Employees returning to the city may choose to live in cost-effective homes, with the organisations adopting work from home or partial work from home culture.
Yes! the trend of residential stay may shift beyond the city limits. More spacious and affordable houses outside the city’s peripherals will attract tenants who work from home. Wow! Can imagine a perfect family home. This can also attract investment opportunities in those areas. Hence, buyers and tenants can both prefer to choose the peripheral regions. The pandemic has altered things for both tenants and landlords.

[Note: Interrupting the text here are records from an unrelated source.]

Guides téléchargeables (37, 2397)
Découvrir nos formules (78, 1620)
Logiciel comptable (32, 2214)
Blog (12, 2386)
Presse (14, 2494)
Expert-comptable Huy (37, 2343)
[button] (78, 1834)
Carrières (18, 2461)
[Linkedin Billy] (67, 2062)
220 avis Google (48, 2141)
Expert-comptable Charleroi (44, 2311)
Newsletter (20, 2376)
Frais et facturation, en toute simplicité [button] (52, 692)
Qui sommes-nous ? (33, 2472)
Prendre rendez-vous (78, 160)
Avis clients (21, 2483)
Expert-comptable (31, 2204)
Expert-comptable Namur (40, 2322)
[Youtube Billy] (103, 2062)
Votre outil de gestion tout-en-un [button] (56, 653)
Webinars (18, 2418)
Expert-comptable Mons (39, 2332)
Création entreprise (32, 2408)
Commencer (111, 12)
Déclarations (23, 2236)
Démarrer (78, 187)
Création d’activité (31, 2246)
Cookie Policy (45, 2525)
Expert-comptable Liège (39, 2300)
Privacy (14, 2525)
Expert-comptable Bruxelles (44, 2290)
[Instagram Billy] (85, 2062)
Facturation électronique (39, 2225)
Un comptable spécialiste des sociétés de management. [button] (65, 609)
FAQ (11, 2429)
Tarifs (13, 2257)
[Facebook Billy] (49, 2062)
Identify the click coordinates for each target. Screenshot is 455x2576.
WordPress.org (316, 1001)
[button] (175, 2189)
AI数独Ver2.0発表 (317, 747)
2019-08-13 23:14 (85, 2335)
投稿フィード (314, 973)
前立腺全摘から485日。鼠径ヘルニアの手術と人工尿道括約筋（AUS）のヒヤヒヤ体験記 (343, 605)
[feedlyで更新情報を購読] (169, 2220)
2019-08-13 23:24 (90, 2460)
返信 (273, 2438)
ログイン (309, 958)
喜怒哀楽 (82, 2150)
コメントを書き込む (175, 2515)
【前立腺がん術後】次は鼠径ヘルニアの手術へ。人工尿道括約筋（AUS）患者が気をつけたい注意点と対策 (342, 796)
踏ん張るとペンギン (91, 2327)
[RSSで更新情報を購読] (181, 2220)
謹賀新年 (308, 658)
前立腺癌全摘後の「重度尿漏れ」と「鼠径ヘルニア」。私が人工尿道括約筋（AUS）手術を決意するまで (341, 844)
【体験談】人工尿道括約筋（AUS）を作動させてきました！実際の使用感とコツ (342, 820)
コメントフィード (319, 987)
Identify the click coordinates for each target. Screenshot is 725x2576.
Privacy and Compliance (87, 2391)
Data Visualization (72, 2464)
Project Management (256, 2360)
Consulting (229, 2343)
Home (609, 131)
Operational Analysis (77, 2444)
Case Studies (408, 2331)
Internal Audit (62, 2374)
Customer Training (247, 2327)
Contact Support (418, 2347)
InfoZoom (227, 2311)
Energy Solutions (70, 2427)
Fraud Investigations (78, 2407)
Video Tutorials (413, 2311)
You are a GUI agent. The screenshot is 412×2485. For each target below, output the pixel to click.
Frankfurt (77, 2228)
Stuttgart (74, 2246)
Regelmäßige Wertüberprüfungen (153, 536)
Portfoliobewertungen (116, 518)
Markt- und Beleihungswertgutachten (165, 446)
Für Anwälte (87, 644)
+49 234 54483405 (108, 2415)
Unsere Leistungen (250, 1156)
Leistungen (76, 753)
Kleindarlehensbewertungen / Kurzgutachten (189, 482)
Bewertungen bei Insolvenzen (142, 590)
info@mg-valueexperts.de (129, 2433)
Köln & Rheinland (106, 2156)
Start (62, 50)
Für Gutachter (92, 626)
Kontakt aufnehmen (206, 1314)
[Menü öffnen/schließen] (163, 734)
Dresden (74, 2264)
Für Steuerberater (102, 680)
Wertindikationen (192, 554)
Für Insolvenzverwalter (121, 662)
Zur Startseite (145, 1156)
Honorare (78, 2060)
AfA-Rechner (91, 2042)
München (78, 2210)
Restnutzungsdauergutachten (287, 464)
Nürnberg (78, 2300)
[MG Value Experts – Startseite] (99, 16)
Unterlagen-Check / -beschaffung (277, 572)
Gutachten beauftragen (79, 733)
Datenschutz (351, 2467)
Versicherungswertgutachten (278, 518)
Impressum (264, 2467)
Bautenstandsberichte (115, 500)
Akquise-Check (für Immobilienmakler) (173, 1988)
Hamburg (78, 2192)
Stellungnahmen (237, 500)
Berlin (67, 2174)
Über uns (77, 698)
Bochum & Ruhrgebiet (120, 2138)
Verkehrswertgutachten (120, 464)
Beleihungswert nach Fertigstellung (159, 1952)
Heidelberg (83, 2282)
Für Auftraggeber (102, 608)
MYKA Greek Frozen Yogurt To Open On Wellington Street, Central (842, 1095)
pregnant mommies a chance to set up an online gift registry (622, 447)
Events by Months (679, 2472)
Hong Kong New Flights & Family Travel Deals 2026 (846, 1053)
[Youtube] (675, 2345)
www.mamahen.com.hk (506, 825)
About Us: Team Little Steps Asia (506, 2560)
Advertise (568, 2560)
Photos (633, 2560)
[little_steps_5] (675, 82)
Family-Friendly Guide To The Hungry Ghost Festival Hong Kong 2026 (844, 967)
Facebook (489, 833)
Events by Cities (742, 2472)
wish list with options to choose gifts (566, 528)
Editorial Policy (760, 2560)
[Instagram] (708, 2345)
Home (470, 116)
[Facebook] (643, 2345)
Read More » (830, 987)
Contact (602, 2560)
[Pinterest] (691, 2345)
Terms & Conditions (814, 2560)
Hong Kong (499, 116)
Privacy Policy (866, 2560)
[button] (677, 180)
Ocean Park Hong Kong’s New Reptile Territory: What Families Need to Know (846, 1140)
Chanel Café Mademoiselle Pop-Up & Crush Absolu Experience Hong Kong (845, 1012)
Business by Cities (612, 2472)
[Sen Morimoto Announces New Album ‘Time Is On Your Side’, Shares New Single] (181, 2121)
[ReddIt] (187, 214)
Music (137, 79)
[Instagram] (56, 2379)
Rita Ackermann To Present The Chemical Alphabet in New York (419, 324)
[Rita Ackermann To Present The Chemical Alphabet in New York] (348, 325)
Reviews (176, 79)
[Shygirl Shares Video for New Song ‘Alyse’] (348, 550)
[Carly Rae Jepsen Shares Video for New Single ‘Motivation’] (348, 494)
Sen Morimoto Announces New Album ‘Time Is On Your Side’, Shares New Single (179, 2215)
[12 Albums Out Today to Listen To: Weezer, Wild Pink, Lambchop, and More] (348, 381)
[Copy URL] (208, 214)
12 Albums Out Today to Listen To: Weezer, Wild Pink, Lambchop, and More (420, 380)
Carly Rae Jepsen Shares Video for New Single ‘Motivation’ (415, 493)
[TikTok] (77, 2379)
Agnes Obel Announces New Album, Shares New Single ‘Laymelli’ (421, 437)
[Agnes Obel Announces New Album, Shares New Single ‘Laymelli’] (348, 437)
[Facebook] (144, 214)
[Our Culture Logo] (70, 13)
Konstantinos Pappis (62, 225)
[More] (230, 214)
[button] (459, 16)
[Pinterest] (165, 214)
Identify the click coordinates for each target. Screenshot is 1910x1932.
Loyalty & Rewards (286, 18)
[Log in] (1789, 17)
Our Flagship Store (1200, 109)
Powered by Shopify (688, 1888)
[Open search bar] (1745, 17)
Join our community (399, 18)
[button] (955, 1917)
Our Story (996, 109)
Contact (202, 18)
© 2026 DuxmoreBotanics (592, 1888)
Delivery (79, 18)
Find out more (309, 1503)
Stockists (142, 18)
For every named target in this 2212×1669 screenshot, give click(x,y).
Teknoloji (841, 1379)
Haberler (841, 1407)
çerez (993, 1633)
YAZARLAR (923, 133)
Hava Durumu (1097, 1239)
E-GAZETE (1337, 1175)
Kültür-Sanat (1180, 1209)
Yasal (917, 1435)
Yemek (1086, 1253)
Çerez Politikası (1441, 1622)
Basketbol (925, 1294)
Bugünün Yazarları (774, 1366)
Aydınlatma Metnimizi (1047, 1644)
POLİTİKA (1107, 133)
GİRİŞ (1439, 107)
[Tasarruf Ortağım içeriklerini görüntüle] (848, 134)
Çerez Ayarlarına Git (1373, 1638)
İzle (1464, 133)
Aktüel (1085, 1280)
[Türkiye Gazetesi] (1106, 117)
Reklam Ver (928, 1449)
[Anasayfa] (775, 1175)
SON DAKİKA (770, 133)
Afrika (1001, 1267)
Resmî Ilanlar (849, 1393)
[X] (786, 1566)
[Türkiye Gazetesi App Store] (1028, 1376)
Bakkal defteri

The job regularisation would be gradual and not sudden. Various organisations are yet to decide about the future working culture to be adopted. However, the prices for rented properties within the city limits are still a question mark. Hence, there may be negotiations between the tenant and landlord for the house property’s rent unless there is a complete normalisation. There will be a rise in competition because of many vacant houses available for rent in the market.
Once life is back to normal, the rented property prices may bounce back to the pre-COVID situation.
However, after some time when the rented properties’ demand is stable, the prices will get readjusted either upwards or downwards depending upon the work culture to be adopted in the future. Also, there would be preferences by the landlords between those regularly working from the office and those partially or completely working from home.
Hence, the picture is still not clear. But the landlords are waiting for the usual trend and tenants to come back soon.